Export Data to S3 Bucket

For customers that have their own data warehouse, they want data pushed into an AWS S3 bucket that they can then push into Snowflake, Databricks, Redshift, Athena, etc.

Many users set up multiple exports

an initial export to match existing data tables or exports from other rank trackers, to maintain reporting continuity during a transition period
a second full export to opt into richer Nozzle data

Choose data format
1. Keywords
  1. Schema / fields
  2. Sample data
2. Rankings
  1. Schema / fields
  2. Sample data
Define filename template
Create an S3 bucket
Create a custom role
Submit bucket + role details
What's next?

Data Format

The best way to keep internal reports synced with Nozzle is to define two separate export streams:

Keywords: these are configured upstream, and while they can be joined into the rankings data for a single export, that causes problems as keyword groups / tags inevitably change, and you want those to reflect historically.

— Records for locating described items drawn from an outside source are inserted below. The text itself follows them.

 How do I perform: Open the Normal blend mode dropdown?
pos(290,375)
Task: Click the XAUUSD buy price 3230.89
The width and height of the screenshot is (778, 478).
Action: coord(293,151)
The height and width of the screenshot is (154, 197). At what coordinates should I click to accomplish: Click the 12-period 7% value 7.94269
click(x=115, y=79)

By keeping keyword data separate, we can replace as keywords are added/removed, and as keyword groups evolve, and then joined at query time.
Rankings: this is the raw SERP data, itself split into two distinct sections:
1. SERP data: e.g. search volume, search intent, etc., that only occur once per SERP
2. Result data: this is the bulk of the data, in a nested array of objects, with sub-fields containing specifics for each result

Keyword configuration is only exported when modified in the UI / API, while rankings are exported whenever they are collected and parsed.

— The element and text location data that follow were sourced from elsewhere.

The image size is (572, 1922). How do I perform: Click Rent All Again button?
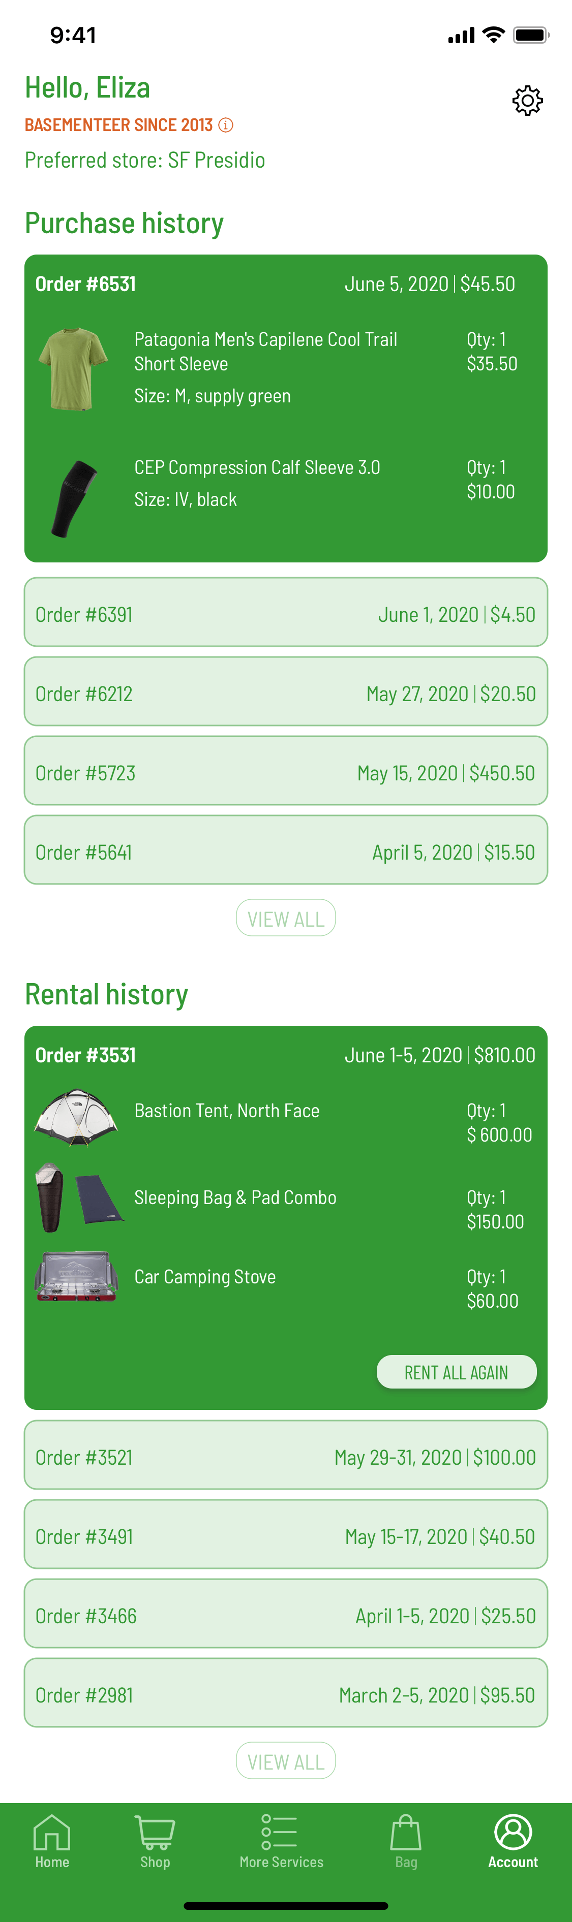coord(456,1371)
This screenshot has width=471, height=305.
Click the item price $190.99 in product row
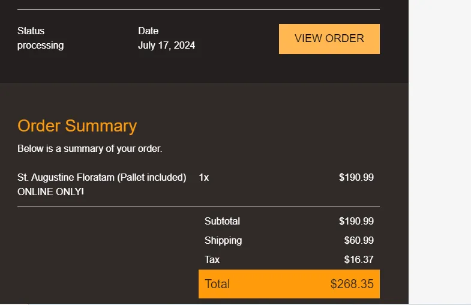(x=356, y=178)
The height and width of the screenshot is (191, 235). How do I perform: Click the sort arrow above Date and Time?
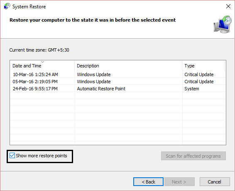coord(42,62)
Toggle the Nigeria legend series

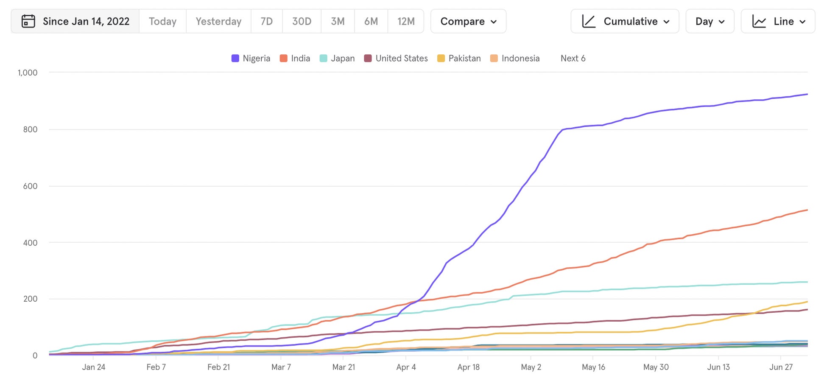point(251,59)
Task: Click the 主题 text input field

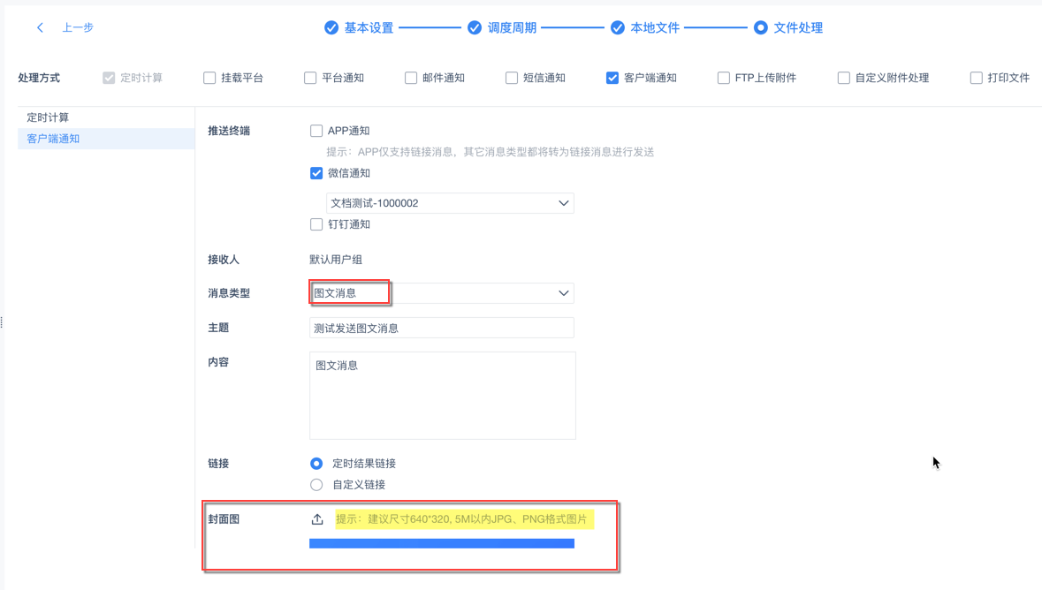Action: [x=441, y=328]
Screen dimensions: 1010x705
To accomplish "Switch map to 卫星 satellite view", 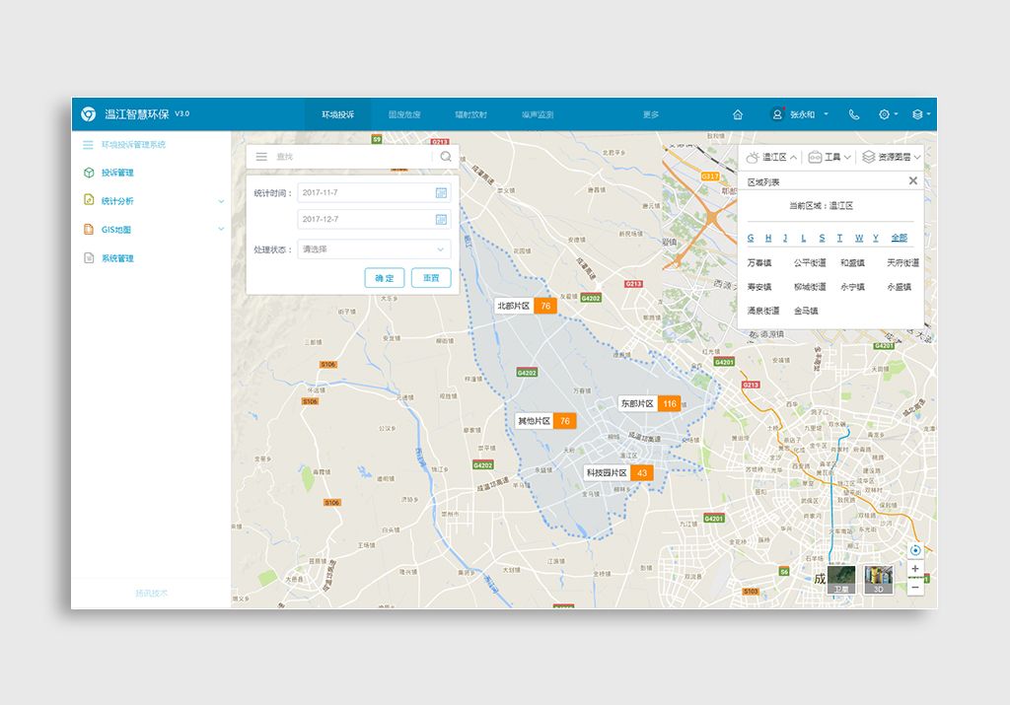I will pos(840,580).
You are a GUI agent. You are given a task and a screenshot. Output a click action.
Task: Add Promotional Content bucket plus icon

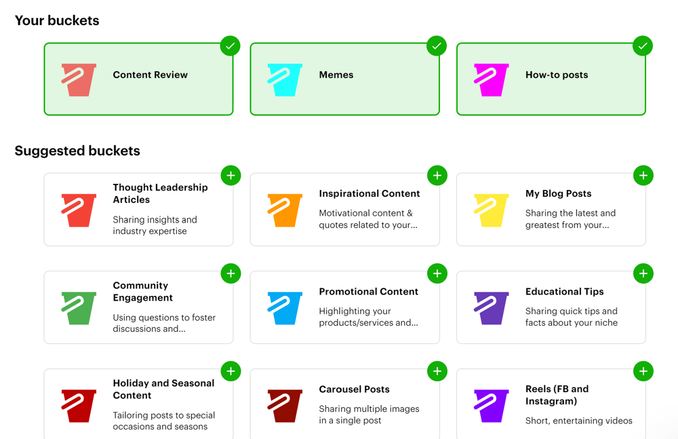tap(437, 273)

You can specify whether to export all projects or just specific projects

Keywords

Primary Key: keyword_id

Keywords are not exported incrementally as they change, rather the most recent copy is exported if there were any changes in the prior day. Replace the existing table with the new keyword data.

Below is a description of all the fields in the keywords export. With the exception of keyword_groups and adwords_criteria_id, all the other fields are immutable. Keyword groups can and will change regularly, as they are edited in the UI by SEO teams. The criteria id rarely changes, but sometimes Google will deprecate geotargets and replace them with new ones.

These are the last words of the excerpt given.